The last time the ATF inspection team came into my shop, back in 2013, they walked around and made some recommendations about this and that; wanted to know if my video system was working (it hadn’t worked for years,) wanted to know whether my alarm system was central station, blah, blah, blah.  I could have told them to shut up and get done with their inspection because I wasn’t obligated to discuss any of those things with anyone except the police chief in my town because my state has a state gun dealer license requirement which generates a few bucks in the license fee but beyond that, nobody cares.

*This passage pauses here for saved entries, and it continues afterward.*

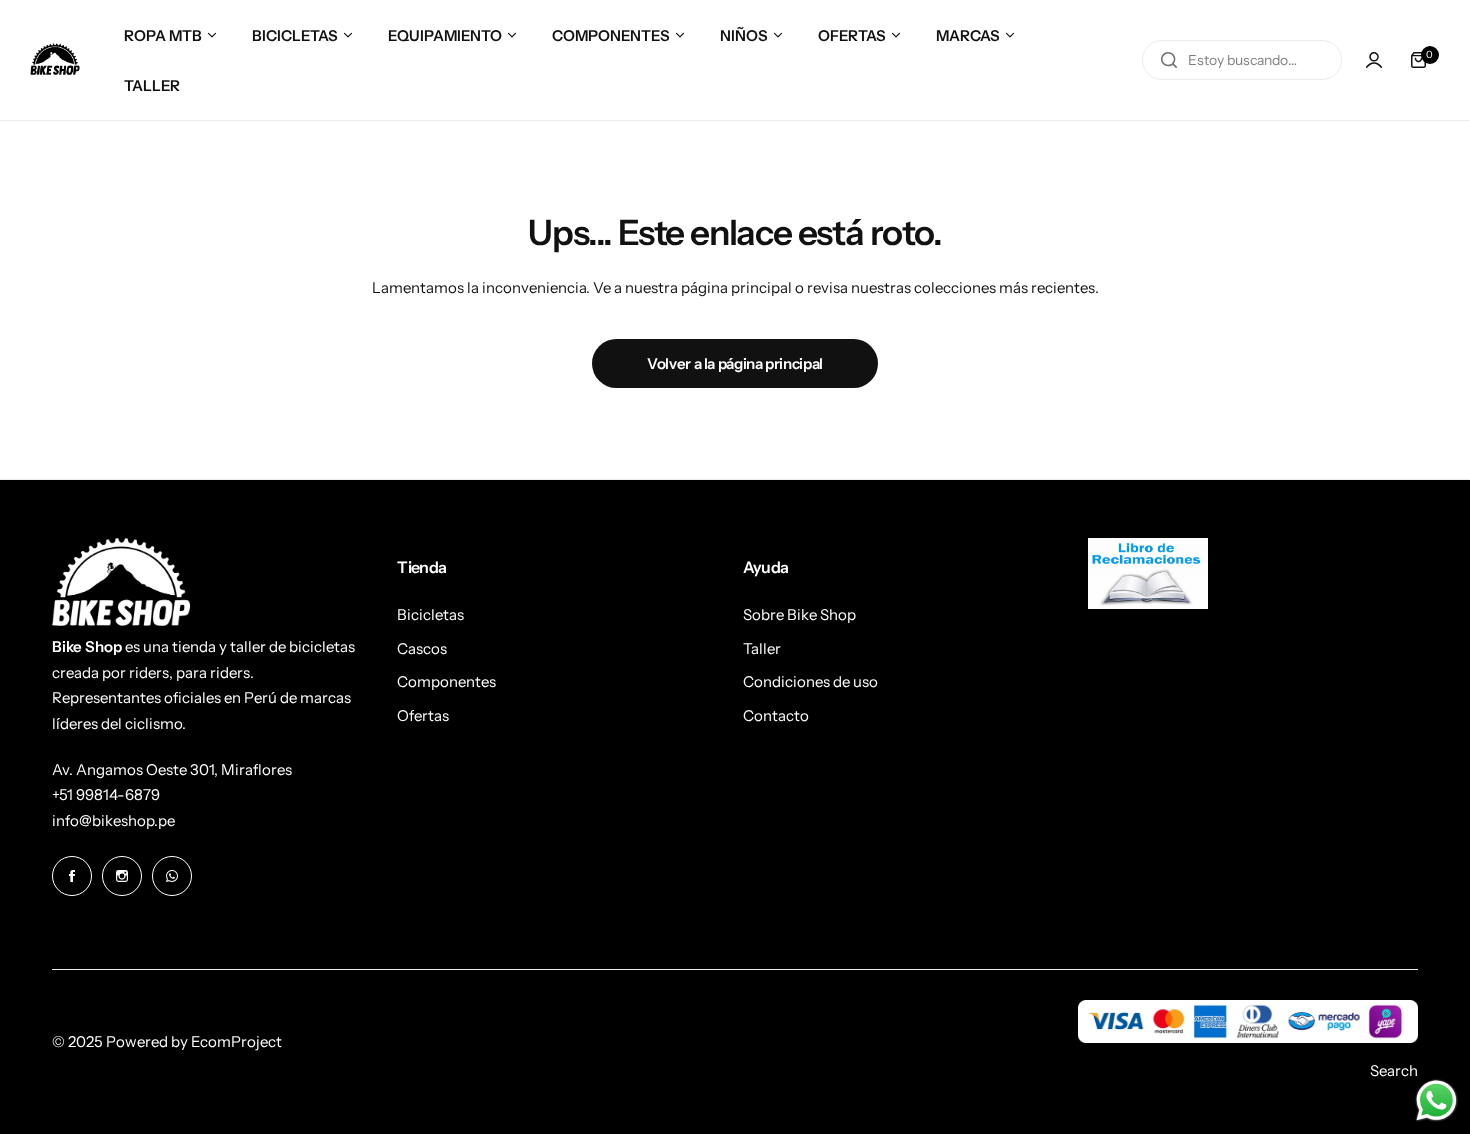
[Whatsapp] (172, 876)
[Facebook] (72, 876)
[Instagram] (122, 876)
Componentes (446, 681)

The proposed Illinois law, which the NRA is saying will end retail gun sales within the state (although big-box stores are exempt from its provisions) will take effect in 2020 after a Gun Dealer Licensing Board sets up shop in 2019. The Board will consist of five members, two from law enforcement agencies, a third being a federally-licensed gun dealer, the fourth being a licensed attorney and the fifth being “a representative of an advocacy group for public safety.”

And that’s what’s sticking in the NRA’s craw. Because you know and I know that this public safety advocate isn’t going to be a staff member of the NRA. He or she will no doubt be another tree-hugging, gun-grabbing liberal whose presence on the licensing board almost guarantees that the poor, woebegone gun dealer in Illinois is going to get screwed. And when it comes to getting screwed, the NRA states that in addition to all kinds of onerous regulations, gun dealers in Illinois could face “fees potentially in the thousands of dollars,” no ifs, ands, or buts.

There’s only one little problem. If you bother to read through the entire 45 pages of the bill, you’ll discover that the only fee which is mentioned is a $50 fee if a dealer sends in a check which bounces and can’t be cashed. The actual fee schedule for developing and implementing the law’s provisions remain to be established after the Gun Dealer Licensing Board gets to work.

Know what? The stories which appear on the NRA-ILA website about gun laws increasingly remind me of the tweets pushed out each day by President Adolf Trump. Not only don’t the NRA-ILA bear any relationship to reality, but they contain content which is contradicted again and again by a simple reading of the relevant legal text.

I know, I know. The NRA’s self-appointed task is to protect its members from any threat to their 2nd-Amendment ‘rights.’ But the 2nd Amendment doesn’t say anything about whether you can buy a gun, just that you can own one.